The French woman who recieved the world's first partial face transplant in a groundbreaking surgery that led to dozens of other successful transplants around the world has died.

The Amiens University Hospital in northern France released a statement after the Le Figaro newspaper published the story.  It said that 49-year old Isabelle Dinoire died in April after a long illness.  But the statement didn't make clear if her illness was related to the transplant, and her family wanted her death kept private.

Ms. Dinoire was severely disfigured in an attack by her pet dog.  In 2005, doctors Bernard Devauchelle and Jean-Michel Dubernard led a 15-hour operation to give her a new nose, chin and lips from a brain-dead female organ donor.  They appeared with her in a news conference in 2006.

"I can open my mouth and eat.  I feel my lips, my nose and my mouth," Ms. Dinoire said at the time.  "I have a face like everyone else," she added, "A door to the future is opening."

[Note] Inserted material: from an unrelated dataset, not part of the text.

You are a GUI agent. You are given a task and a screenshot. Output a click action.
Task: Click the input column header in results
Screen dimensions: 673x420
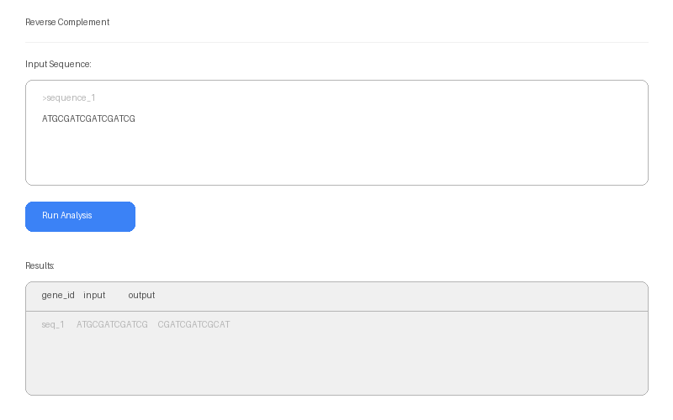[x=94, y=296]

There have been nearly 40 face transplant surgeries around the world since 2005 - Dr. Meningaud was involved in seven of France's ten face transplants.  But now he is calling for a pause in the procedure, saying that the surgeries have brought unintended consequences for the patients.  There are psychological difficulties, and problems caused by the anti-rejection drugs that patients must take for the rest of their lives to keep their bodies from rejecting the transplanted tissue.  The drugs can cause cancer, and Le Figaro reported that Dinoire had suffered two cancers linked to the transplant and lost partial use of her transplanted lips last year.

"The results were very good in the medium term, but the long-term results were not so good," Dr. Meningaud commented on Ms. Dinoire's case.  "It's a rather high price to pay for the patient.  It's time to mark a pause," he said.